Material provided:

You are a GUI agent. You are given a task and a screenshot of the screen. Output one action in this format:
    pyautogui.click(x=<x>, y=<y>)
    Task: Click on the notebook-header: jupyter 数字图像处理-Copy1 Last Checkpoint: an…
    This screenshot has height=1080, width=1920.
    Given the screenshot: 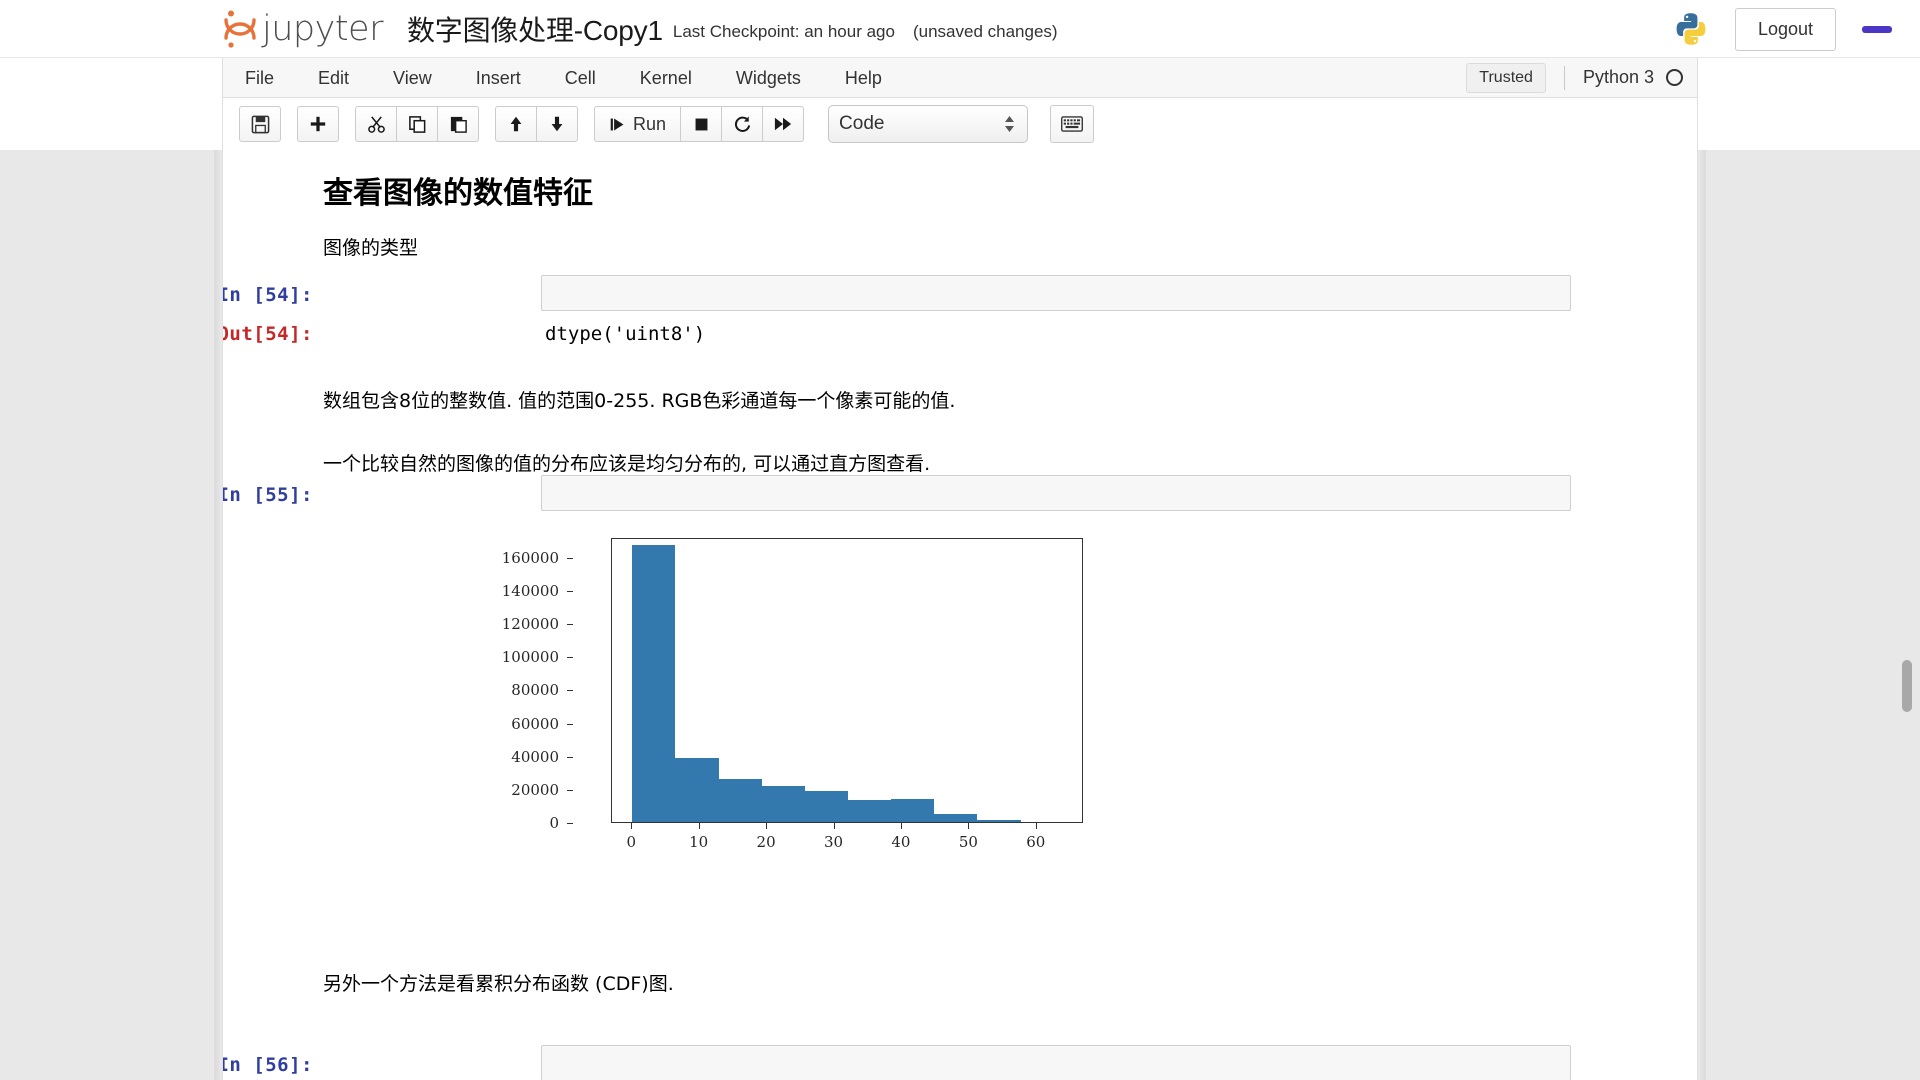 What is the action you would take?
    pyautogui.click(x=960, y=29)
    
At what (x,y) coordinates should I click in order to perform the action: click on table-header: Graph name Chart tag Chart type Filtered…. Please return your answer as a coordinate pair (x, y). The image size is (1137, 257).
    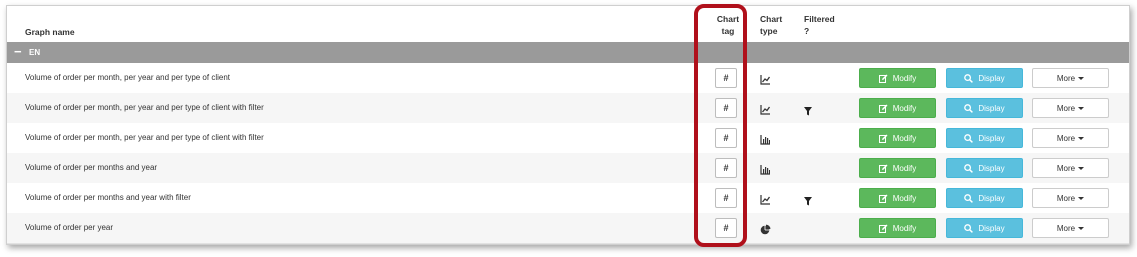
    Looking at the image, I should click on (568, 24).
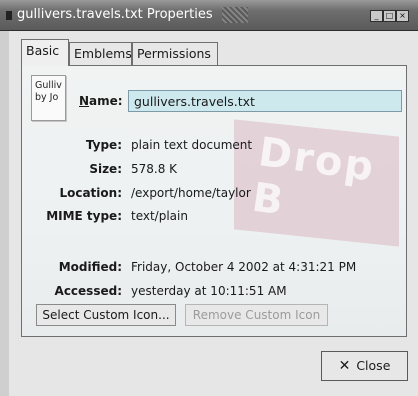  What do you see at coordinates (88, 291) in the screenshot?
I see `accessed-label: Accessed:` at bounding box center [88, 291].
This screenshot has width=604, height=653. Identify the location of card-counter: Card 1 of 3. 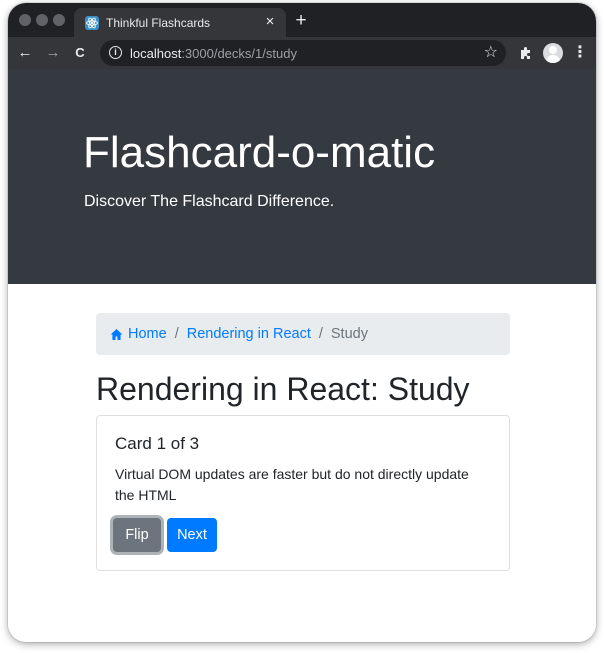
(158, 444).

* * *

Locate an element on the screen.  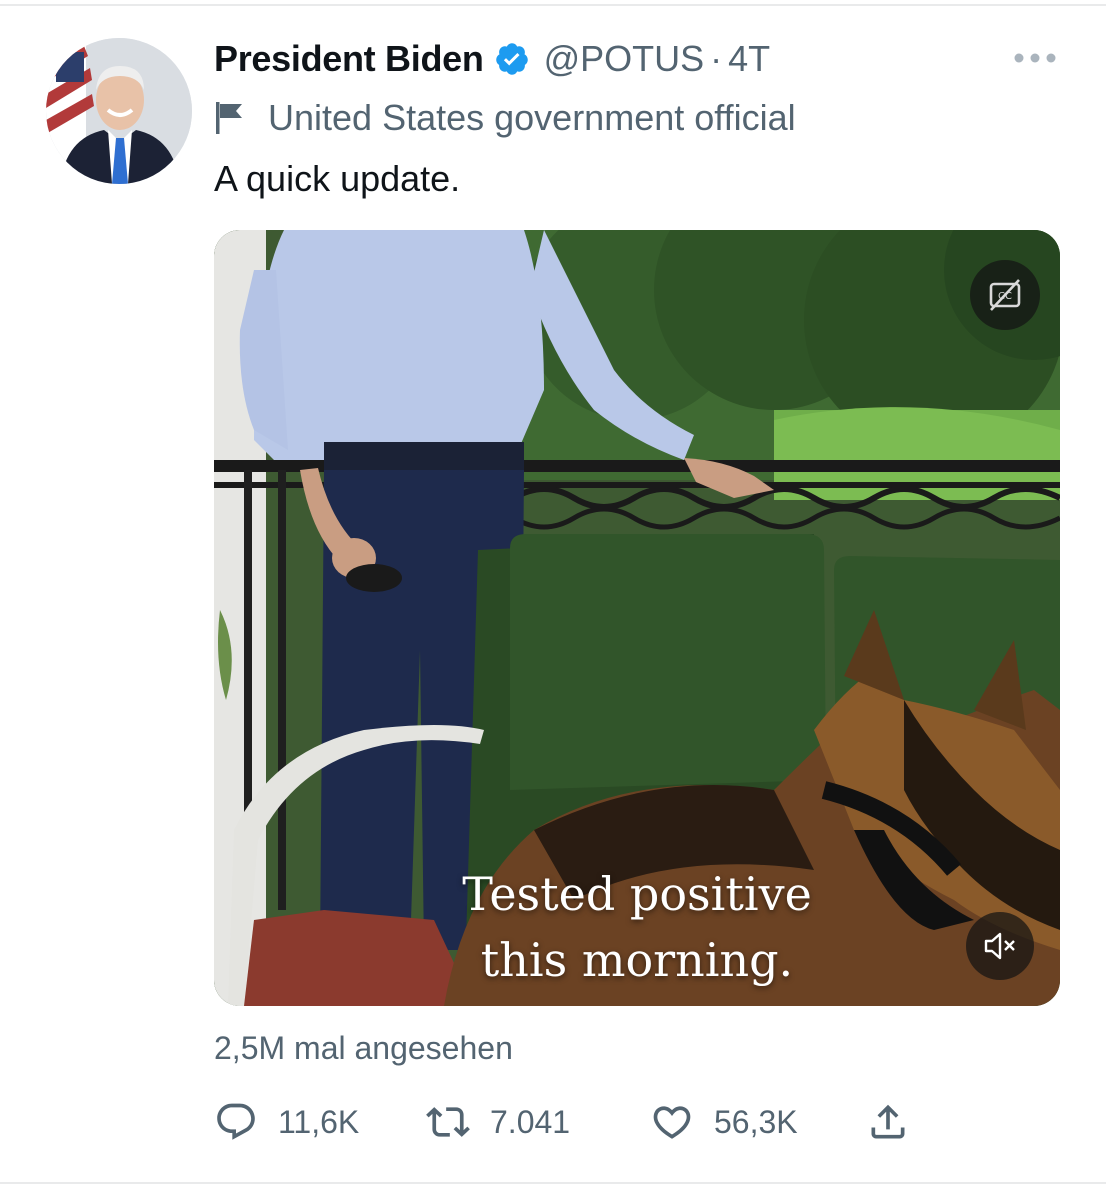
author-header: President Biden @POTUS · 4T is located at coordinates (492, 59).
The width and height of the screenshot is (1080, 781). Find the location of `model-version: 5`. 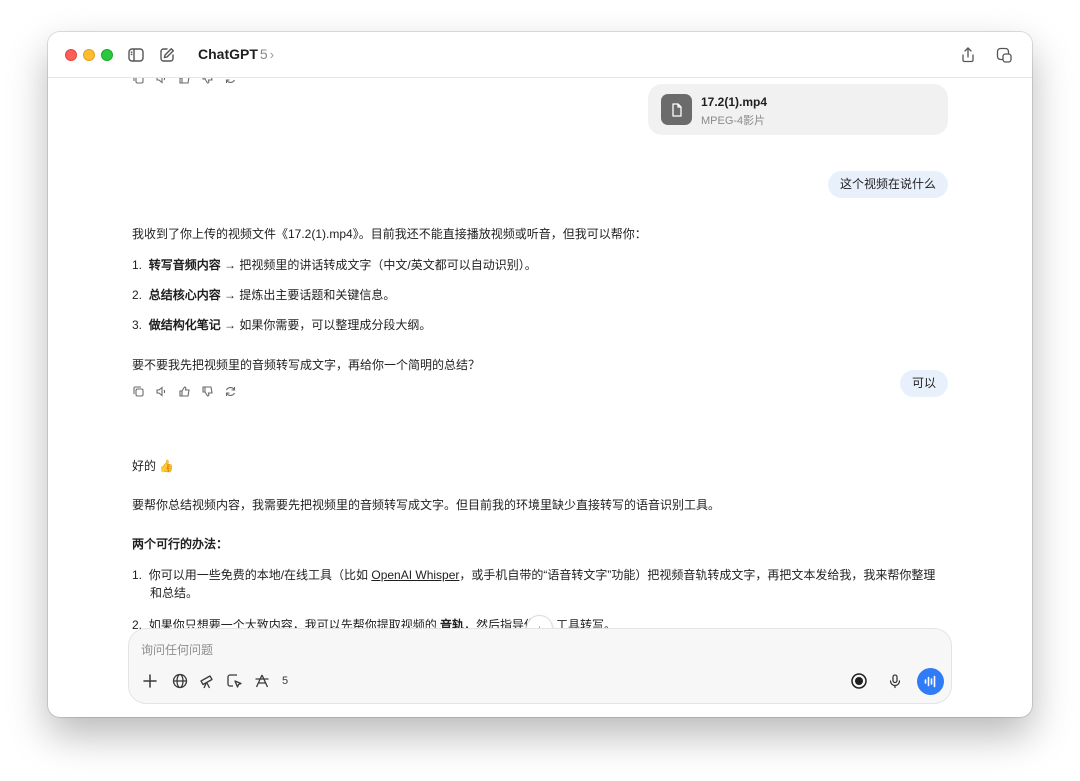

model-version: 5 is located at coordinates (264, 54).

Work to complete:
In the records, rewrite the lines between the one holding "Locate an element on the screen." and the one holding "model-version: 5 is", inclusive, with "screenshot" changed to "image" and nothing else altered. Leave the pictures out of your answer.

Your solution:
Locate an element on the screen.  
author-header: President Biden @POTUS · 4T is located at coordinates (492, 59).
The width and height of the image is (1080, 781). Find the location of `model-version: 5`. 

model-version: 5 is located at coordinates (264, 54).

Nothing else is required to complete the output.